Stored data entries
#####
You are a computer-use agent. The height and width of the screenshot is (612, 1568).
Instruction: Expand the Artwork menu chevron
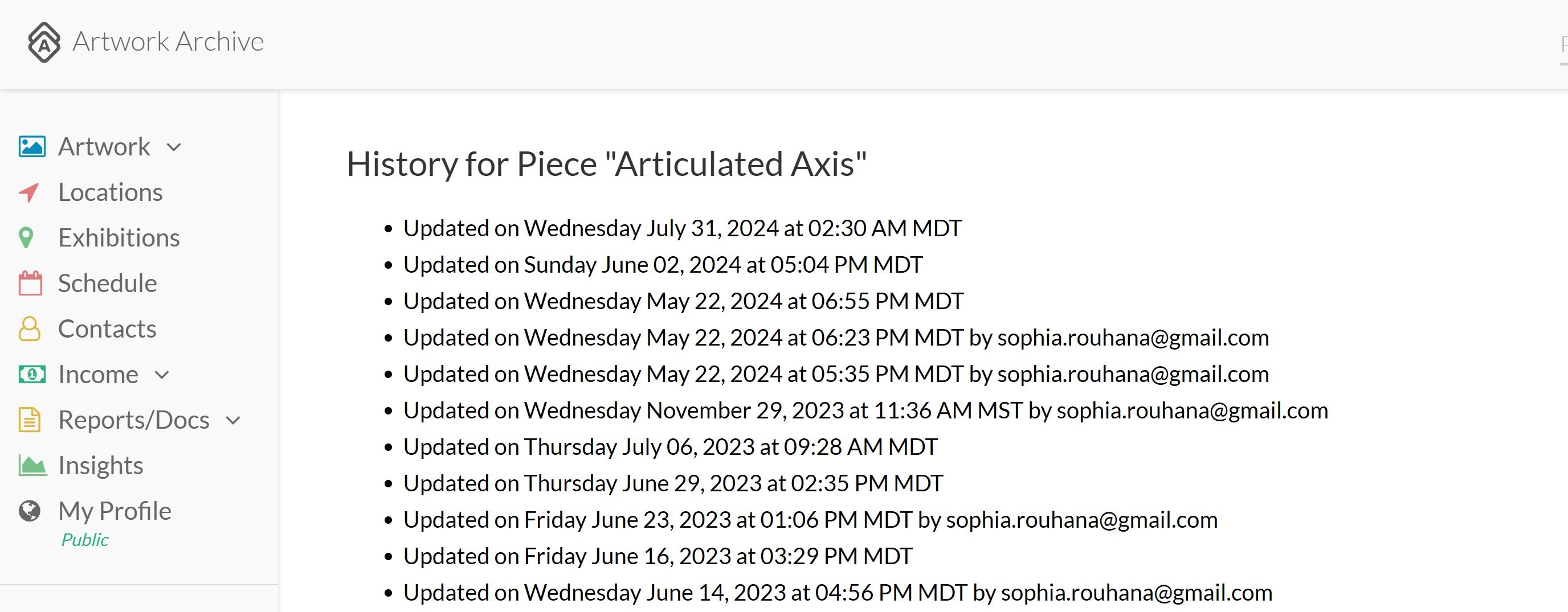(174, 147)
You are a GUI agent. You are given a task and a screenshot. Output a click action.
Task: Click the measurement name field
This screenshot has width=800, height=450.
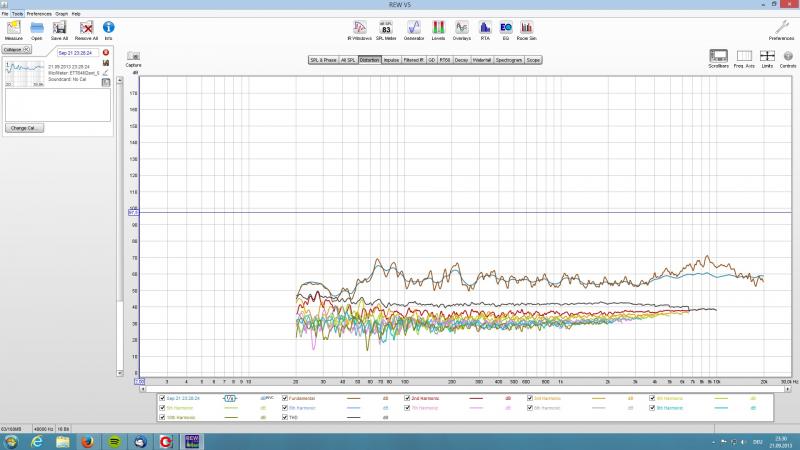76,52
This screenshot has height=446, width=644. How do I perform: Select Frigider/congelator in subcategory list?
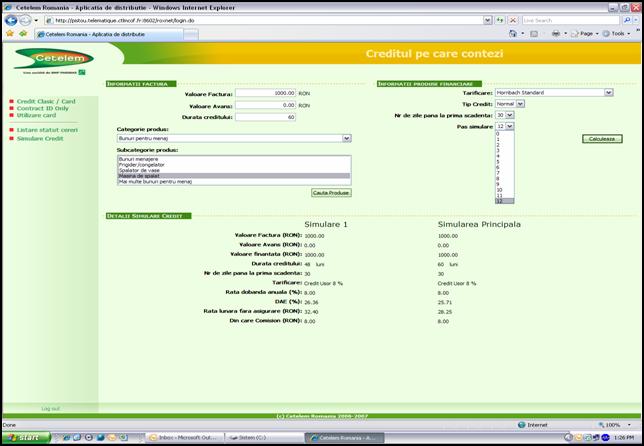(147, 165)

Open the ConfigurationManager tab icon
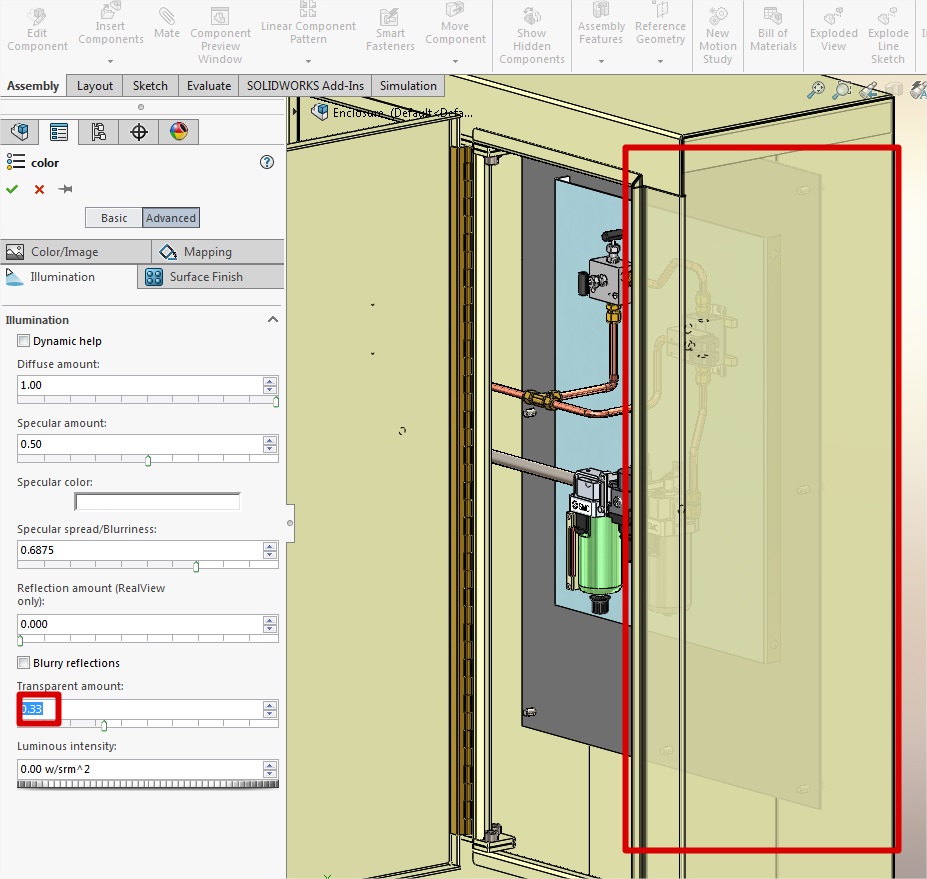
#####
### Requirement
What is needed here is each line above set down word for word, minus the images.

### Output of the exercise
You are a computer-use agent. The height and width of the screenshot is (612, 1568).
Instruction: Expand the Artwork menu chevron
(174, 147)
You are a GUI agent. You are given a task and a screenshot. Output a click action.
Task: Click the measurement name field
This screenshot has width=800, height=450.
76,52
This screenshot has height=446, width=644. How do I perform: Select Frigider/congelator in subcategory list?
(147, 165)

Open the ConfigurationManager tab icon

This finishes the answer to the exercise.